A temporada do “carnaval 2026” mal começou e, nos bastidores, a festa já tem CPF, CNPJ e carimbo oficial. Em dois chamamentos públicos distintos, um municipal e outro estadual, a administração pública escolheu quem vai colocar a engrenagem para rodar. E, quando se somam os valores, o que aparece não é confete: é orçamento pesado.
No município, o RESULTADO FINAL do EDITAL DE CHAMAMENTO PÚBLICO N.º 012/2025/PMSL/SECULT apontou como selecionada a OSC INSTITUTO MARANHENSE DE ATENÇÃO E PROTEÇÃO SOCIAL (IMAPS), CNPJ 45.142.316/0001-56, com valor de R$ 15.380.000,00. A publicação consta no Diário Oficial de São Luís em 22 de janeiro de 2026.
No Estado, o AVISO DE RESULTADO DEFINITIVO do EDITAL DE CHAMAMENTO PÚBLICO Nº 009/2025/SECMA – OPERACIONALIZAÇÃO DO CARNAVAL 2026 declarou vencedor o INSTITUTO IGA, CNPJ 44.959.804/0001-98, representado por Ricardo Henrique Basto Carneiro. O documento é datado de 14 de janeiro de 2026.
Somando os dois pacotes: R$ 48.380.000,00. Quase cinquenta milhões para fazer o carnaval acontecer. A pergunta, então, não é “vai ter festa?”. A pergunta é: como esse dinheiro vai ser acompanhado, etapa por etapa, nota por nota, entrega por entrega?
O resultado que fechou a conta
No edital municipal (São Luís), a escolha do IMAPS por R$ 15,38 milhões dá o tom do tamanho do projeto que a Prefeitura pretende executar.

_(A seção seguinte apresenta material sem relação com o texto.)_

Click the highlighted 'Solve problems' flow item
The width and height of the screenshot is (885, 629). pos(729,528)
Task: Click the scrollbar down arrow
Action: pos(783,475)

O ato publicado identifica a OSC selecionada e o valor global, sob a SECULT, com assinatura do secretário municipal de Cultura, Maurício Abreu Itapary.
Já no edital estadual (SECMA), o valor global disponibilizado é de R$ 33.000.000,00. O próprio edital deixa explícito que se trata de parceria via MROSC (Lei 13.019/2014), para coordenar logística, infraestrutura, produção e operacionalização do pré-carnaval e carnaval promovidos pelo Estado.
Ou seja: não é “apoio cultural” no sentido romântico da palavra. É operação robusta, com obrigações típicas de grande evento: palco, som, estrutura, contratação de serviços, fluxos de pagamento e, principalmente, prestação de contas em nível cirúrgico.
Dois vencedores, um padrão de repetição
Aqui entra a parte que incomoda, não por ilegalidade presumida, mas por padrão.
O IMAPS, agora selecionado no chamamento municipal do carnaval, já aparece como vencedor em aviso oficial da SECMA para outro grande evento: o Réveillon do Maranhão 2025 (resultado definitivo), com indicação da entidade e do representante.
O Instituto IGA, vencedor no chamamento estadual do carnaval 2026, também surge em resultado definitivo da SECMA como vencedor no Festival Internacional de Reggae 2025.
Isso prova algo errado? Não. Mas prova algo relevante: existe concentração recorrente de grandes execuções em poucas OSCs, o que naturalmente levanta perguntas sobre capacidade instalada, competitividade efetiva e critérios que favorecem quem já domina o “manual” de grandes parcerias.